> **EXERCISE**:
All lines in the material below that hold "computer" should be found and copied.
Start of RECORDS PROVIDED
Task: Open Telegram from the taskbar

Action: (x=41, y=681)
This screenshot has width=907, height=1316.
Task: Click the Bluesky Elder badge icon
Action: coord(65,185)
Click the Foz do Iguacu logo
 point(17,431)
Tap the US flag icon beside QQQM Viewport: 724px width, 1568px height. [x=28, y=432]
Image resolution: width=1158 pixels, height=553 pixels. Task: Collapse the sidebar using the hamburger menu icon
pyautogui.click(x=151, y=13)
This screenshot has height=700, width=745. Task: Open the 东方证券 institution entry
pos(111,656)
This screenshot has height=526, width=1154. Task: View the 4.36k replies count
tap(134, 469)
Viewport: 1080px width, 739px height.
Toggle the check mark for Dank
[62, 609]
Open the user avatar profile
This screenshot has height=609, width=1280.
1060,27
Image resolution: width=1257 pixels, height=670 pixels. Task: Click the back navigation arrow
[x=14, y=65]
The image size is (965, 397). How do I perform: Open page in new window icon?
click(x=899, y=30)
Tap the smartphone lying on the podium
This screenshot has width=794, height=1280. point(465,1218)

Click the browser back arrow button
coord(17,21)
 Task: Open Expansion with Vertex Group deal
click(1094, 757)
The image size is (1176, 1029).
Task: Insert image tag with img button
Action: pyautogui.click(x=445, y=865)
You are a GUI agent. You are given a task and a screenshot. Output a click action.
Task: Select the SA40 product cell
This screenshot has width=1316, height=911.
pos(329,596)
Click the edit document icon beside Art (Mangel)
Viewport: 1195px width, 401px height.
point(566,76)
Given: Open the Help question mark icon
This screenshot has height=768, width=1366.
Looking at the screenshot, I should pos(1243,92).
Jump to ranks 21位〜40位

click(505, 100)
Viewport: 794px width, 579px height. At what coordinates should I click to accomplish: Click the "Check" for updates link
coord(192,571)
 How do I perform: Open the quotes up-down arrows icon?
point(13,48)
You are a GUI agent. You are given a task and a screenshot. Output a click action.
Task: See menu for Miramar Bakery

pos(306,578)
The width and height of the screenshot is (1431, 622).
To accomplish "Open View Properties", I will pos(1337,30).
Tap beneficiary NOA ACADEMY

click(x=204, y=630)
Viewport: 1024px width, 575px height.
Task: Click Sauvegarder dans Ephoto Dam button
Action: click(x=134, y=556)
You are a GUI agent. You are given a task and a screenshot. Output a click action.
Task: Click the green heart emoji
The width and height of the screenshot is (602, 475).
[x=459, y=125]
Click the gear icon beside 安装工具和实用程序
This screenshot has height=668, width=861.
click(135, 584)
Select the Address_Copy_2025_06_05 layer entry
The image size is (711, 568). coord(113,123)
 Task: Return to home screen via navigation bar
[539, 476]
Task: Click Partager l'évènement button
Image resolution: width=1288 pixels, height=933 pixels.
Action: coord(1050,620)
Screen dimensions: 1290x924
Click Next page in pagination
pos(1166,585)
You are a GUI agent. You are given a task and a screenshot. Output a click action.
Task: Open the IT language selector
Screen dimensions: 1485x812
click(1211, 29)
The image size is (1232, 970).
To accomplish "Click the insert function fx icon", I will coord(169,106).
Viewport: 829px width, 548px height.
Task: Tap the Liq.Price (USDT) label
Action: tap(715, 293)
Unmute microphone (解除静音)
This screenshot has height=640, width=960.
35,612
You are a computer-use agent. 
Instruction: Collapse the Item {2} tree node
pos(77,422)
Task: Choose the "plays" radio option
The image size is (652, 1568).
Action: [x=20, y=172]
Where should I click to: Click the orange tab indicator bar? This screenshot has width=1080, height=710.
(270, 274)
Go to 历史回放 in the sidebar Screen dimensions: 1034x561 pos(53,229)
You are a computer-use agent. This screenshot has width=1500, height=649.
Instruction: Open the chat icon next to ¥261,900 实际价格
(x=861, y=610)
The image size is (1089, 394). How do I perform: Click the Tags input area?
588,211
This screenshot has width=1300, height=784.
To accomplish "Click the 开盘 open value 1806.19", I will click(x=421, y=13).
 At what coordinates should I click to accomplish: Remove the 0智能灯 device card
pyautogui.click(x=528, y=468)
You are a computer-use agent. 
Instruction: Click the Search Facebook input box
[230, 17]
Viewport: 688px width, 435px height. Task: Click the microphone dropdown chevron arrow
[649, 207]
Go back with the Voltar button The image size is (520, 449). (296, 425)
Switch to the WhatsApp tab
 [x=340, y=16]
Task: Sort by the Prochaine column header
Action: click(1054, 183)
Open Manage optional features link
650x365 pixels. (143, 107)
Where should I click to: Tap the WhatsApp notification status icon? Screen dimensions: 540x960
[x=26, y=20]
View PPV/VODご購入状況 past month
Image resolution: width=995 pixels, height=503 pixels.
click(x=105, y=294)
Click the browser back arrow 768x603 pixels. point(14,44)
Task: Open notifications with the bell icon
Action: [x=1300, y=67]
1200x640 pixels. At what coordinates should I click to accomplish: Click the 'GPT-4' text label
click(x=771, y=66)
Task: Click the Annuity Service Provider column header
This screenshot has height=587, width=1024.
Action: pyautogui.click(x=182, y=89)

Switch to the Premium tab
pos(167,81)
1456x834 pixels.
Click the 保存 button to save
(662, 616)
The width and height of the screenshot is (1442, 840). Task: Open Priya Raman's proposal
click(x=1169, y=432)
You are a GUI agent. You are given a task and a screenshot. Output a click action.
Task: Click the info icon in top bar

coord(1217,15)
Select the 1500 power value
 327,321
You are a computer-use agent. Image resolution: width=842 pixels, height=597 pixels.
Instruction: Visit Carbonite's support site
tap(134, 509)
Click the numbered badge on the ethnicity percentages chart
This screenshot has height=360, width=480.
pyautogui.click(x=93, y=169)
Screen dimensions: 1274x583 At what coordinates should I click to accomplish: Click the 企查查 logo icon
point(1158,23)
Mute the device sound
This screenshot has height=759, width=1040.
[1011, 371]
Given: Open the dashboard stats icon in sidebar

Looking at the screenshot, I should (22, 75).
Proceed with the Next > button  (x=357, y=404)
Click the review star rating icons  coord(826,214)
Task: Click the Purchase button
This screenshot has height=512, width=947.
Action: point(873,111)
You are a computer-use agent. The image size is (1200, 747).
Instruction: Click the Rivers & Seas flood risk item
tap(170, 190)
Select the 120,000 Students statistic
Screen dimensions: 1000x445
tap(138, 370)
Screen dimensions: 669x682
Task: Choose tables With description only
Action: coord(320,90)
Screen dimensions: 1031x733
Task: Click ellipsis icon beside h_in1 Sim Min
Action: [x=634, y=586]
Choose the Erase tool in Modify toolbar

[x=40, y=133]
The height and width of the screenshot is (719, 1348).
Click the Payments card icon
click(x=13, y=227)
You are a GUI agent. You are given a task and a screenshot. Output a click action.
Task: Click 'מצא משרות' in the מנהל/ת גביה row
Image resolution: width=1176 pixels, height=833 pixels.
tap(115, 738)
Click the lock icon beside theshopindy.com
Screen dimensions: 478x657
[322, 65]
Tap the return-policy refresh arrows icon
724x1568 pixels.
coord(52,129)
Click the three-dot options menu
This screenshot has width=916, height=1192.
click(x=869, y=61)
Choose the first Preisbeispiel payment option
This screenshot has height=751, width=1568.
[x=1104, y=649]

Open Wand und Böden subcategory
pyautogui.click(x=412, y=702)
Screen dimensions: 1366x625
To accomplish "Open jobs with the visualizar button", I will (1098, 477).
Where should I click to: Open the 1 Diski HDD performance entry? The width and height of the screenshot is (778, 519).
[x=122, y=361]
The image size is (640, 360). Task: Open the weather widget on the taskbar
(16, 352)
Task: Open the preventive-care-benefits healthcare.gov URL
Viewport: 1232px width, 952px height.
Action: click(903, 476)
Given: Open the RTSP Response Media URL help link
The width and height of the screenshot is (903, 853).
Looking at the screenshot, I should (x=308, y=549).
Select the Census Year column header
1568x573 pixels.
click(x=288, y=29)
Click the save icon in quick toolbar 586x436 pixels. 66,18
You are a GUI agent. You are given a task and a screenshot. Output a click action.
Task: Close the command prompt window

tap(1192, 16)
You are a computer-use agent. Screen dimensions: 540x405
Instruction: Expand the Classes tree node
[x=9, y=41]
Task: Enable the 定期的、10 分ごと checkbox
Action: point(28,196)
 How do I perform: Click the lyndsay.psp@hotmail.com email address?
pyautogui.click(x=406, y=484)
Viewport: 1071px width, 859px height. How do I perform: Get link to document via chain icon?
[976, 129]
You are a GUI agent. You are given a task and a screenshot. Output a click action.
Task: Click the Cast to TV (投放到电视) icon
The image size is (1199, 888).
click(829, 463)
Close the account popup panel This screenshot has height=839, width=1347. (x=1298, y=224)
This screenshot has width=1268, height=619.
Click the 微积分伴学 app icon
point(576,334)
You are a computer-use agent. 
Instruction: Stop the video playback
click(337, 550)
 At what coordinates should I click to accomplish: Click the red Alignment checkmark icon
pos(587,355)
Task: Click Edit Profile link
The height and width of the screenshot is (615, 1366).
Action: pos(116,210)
End of RECORDS PROVIDED
> **RESPONSE BOX**:
You are a computer-use agent. 
You are a computer-use agent. This screenshot has width=1500, height=649.
You are a computer-use agent. 
You are a computer-use agent. Image resolution: width=842 pixels, height=597 pixels.
You are a computer-use agent. The image size is (1200, 747).
You are a computer-use agent. Screen dimensions: 540x405
You are a computer-use agent. 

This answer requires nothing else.